- [EXCERPTED PASSAGE]

------------------------

Posted by Tom Foremski - May 14, 2009
My social media world is all a twhirl about corporate social media marketing. It's probably because I have a lot of contacts in marketing and communications.
And there are a gazillion social marketing "experts" out there hawking social media marketing strategies to corporations.
This is a mistake. Corporations are not people. They are made by people, and people work there, but they aren't people.
A while ago Seagate, the hard drive company, asked me to be its friend on Facebook. Then it asked me to be a "fan." I use Seagate so I clicked yes both times to see what was up. But do I really want a social relationship with my hard drive? No.
I interact with a 100 different brands throughout my day. If they all jump onto the social media bandwagon what happens then? Am I going to check out the Facebook status of my toothpaste? Will I wonder what parties my microprocessor is going to tonight? Hey, my jeans just uploaded some new vacation photos.

------------------------

- [PARTS OF THE EXERCISE]
(A) Sum up the blog post on corporate social media marketing in two sentences.
(B) Continue the blog post on corporate social media marketing from its last line.
The records after this point come from a different source than the post.

------------------------

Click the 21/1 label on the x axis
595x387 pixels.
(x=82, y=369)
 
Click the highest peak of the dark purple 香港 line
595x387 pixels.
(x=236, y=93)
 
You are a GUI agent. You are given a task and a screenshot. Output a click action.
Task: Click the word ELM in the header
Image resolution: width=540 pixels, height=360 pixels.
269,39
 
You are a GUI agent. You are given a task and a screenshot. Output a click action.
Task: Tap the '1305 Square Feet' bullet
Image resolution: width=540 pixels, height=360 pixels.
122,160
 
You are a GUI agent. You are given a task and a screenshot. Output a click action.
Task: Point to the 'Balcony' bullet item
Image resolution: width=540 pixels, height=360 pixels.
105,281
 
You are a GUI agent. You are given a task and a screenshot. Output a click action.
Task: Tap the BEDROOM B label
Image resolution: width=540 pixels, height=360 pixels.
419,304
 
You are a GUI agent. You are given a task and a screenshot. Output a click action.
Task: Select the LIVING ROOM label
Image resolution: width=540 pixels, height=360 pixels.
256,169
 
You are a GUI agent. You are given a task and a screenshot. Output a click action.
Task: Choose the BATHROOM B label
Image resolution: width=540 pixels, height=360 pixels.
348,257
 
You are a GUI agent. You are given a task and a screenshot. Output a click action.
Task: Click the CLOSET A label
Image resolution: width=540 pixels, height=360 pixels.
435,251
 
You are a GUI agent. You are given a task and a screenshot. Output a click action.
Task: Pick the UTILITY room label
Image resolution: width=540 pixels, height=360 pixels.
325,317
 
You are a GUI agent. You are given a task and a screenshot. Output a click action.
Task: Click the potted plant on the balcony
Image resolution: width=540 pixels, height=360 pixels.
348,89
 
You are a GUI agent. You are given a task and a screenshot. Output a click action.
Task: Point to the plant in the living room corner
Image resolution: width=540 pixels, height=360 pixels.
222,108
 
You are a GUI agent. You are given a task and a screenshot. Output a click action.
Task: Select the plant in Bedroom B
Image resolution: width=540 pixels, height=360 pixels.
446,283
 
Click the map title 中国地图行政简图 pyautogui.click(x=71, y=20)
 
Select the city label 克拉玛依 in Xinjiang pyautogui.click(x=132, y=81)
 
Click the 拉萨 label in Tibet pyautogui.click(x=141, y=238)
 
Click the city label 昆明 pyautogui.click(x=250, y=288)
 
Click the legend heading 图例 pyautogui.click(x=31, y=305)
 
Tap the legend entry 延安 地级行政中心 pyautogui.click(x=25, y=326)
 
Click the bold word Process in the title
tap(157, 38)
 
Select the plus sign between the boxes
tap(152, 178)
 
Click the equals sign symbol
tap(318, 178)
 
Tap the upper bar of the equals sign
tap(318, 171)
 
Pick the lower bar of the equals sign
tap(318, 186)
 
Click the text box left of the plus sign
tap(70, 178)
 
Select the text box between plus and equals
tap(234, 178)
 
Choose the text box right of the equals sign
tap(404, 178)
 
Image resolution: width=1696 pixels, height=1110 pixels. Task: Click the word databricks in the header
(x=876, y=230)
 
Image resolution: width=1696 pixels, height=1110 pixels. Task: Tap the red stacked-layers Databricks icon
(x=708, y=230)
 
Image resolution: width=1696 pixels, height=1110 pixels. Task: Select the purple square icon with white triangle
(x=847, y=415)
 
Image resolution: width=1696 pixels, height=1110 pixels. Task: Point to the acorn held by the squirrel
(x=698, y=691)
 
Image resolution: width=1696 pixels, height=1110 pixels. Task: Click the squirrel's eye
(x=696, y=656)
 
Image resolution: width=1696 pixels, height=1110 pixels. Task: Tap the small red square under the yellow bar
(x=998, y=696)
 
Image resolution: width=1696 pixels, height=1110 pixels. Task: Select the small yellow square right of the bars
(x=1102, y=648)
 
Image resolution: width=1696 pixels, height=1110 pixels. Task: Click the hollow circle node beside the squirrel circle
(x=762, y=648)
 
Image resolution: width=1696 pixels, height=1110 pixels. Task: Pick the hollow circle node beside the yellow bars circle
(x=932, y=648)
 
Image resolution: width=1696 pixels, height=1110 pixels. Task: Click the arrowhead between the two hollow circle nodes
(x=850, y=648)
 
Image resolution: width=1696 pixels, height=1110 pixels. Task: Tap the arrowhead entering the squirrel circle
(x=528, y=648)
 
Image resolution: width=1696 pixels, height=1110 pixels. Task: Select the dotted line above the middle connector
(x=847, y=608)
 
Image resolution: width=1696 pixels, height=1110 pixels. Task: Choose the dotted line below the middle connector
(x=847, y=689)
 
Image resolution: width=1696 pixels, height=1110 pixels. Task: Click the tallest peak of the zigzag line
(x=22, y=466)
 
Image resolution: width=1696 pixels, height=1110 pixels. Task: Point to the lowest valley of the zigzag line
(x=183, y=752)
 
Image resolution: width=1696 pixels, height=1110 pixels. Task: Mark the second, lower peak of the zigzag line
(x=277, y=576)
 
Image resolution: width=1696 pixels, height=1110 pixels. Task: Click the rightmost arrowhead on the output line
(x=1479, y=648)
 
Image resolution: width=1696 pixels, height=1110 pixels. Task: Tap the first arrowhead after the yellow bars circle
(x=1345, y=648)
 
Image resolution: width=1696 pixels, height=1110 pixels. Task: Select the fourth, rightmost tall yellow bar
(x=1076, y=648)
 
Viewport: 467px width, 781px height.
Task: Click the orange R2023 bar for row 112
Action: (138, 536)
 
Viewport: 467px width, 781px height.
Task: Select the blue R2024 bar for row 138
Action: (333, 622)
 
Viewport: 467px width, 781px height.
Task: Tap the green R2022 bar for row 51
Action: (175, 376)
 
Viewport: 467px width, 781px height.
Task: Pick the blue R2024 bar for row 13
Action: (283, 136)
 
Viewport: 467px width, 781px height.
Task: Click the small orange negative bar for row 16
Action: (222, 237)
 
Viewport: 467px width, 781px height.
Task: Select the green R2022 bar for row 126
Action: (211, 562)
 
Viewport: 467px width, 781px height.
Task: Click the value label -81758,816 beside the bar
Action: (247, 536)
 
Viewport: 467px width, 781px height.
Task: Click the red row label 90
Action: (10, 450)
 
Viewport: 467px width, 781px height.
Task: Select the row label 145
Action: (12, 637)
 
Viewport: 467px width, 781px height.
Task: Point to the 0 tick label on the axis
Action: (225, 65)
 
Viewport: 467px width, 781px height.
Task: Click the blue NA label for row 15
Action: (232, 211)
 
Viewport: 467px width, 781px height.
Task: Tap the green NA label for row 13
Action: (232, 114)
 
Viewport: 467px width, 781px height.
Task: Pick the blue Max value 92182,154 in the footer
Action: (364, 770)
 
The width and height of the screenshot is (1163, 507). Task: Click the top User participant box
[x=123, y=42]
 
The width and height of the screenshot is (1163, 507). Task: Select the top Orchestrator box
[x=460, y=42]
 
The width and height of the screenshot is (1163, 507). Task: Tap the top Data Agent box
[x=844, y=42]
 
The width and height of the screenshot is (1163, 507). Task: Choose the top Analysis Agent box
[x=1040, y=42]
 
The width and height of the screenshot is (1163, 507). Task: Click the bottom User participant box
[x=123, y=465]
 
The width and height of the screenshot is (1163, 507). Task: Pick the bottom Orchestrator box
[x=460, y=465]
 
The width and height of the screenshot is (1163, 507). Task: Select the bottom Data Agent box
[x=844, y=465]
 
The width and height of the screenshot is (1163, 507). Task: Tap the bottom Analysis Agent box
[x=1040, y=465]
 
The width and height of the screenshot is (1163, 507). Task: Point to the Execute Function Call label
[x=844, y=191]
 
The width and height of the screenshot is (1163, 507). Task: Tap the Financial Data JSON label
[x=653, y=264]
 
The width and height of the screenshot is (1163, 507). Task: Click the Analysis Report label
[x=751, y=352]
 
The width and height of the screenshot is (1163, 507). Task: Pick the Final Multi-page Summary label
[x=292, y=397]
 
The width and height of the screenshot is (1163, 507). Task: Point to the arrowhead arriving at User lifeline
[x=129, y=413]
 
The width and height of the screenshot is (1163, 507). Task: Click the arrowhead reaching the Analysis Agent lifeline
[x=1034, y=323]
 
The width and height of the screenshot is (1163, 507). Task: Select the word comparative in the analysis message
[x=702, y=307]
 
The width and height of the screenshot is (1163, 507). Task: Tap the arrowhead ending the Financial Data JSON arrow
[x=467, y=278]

------------------------

- [TASK ANSWERS]
(A) Tom Foremski says social media is buzzing about corporate social media marketing, with countless "experts" pushing strategies to companies, but argues this is a mistake because corporations are not people. Foremski points to Seagate's Facebook friend and fan requests and the hundred brands met in a day to argue that no one wants a social relationship with a hard drive, toothpaste or jeans.

(B)
I don't want to socially interact with my hard drive or my dishwashing liquid. Managing social relationships is tough enough, I certainly don't want to do it with my products. I just want them to sit quietly and not engage with them. I paid for them, now I just want them to sit there and be inanimate. Don't send me emails, Twits, or try to engage with me. Thank you.
Same for adverts. There's a ton of jabber about "engaging" advertising. I don't want to engage with adverts, either. I don't want to engage with products. I like to engage with people.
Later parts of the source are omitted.